The denim specialist went public in March and has been experiencing growth on the top line as demand for the iconic brand's denim remains firm around the world. However, investors got a little queasy about near-term prospects when the Trump administration threatened a 5% tariff on Mexican imports in late May -- although negotiations between the U.S. and Mexico are ongoing.
Mexico is one of the largest suppliers of apparel and footwear, particularly jeans. Levi says that 15% to 20% of its imports come from China and Mexico -- two countries in the crosshairs of the trade war.
In a statement, Levi Strauss explained that while it opposes the tariff, the company has already taken steps to adjust for the "negative impacts of these kinds of policies." The company also stated, "We do not anticipate this new proposed tariff will have a material impact on our business."
It appears Levi Strauss has seen these trade disputes coming for a while.

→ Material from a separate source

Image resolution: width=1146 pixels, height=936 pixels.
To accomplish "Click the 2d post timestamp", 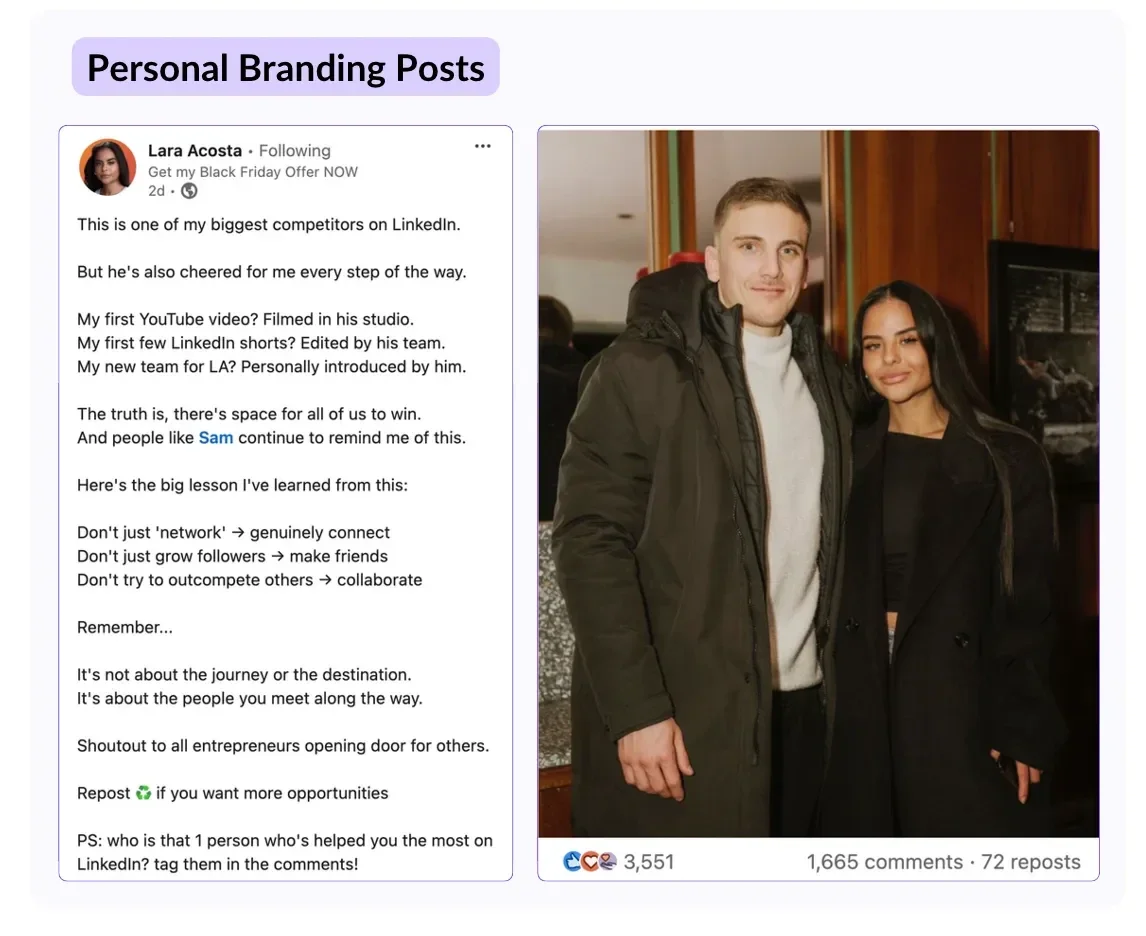I will tap(155, 191).
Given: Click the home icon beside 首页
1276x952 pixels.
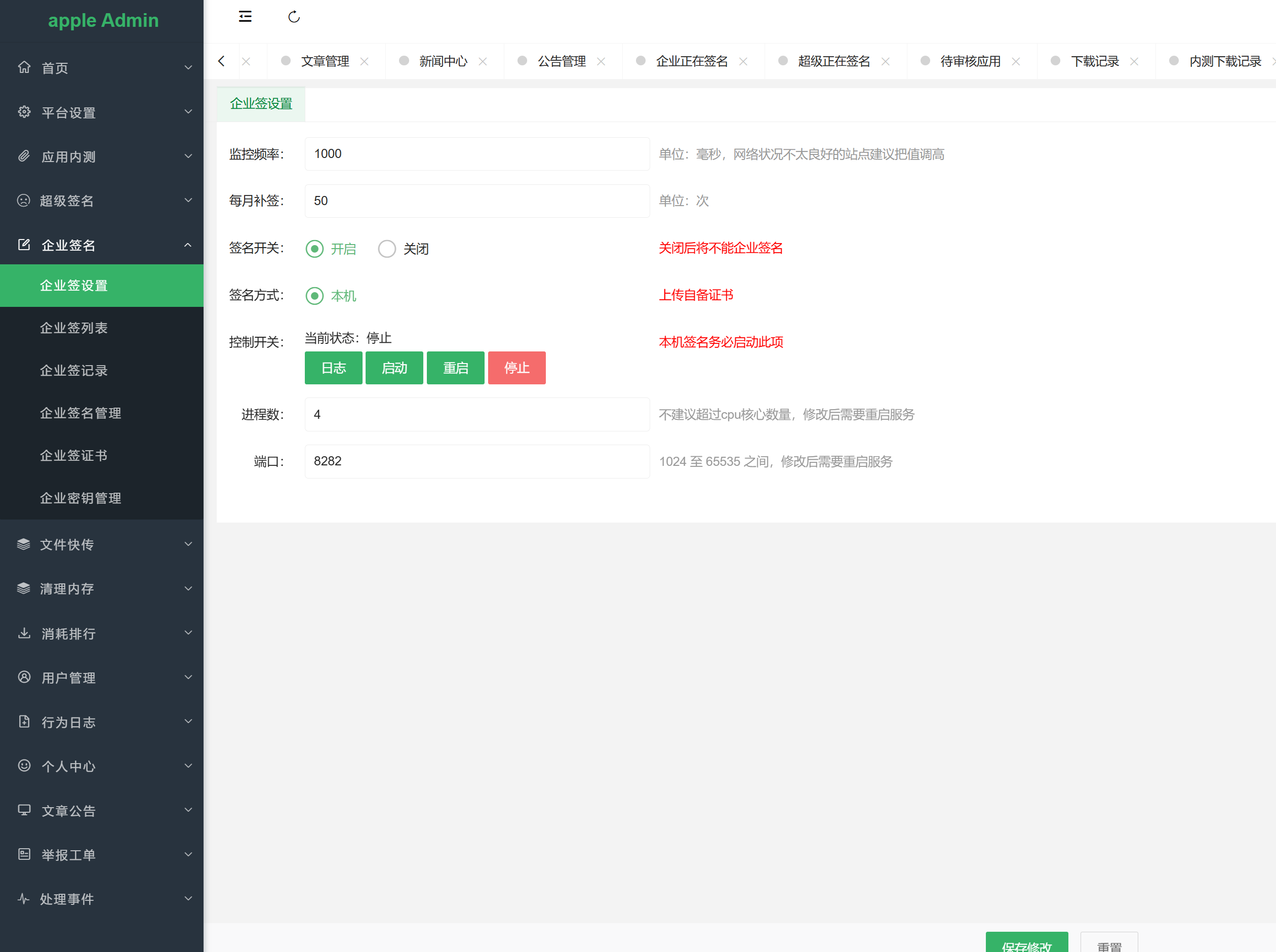Looking at the screenshot, I should point(24,67).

To mitigate the potential higher costs of imports, the company spent the last two years "proactively managing down sourcing" from China and Mexico. The company believes tariffs on imports from these two countries will have a "negligible" impact on Levi's business performance in fiscal 2019 and that it can "substantially mitigate any impact in fiscal 2020 and beyond."
Levi disclosed that if the tariffs were left unmitigated, the company would experience a 10-basis-point decline in gross margin in fiscal 2019 and a 50-basis-point impact in fiscal 2020. This doesn't seem like much in the grand scheme of things, given that Levi's trailing-12-month gross margin was 53.7%.
All in all, it seems the sell-off might have been unjustified.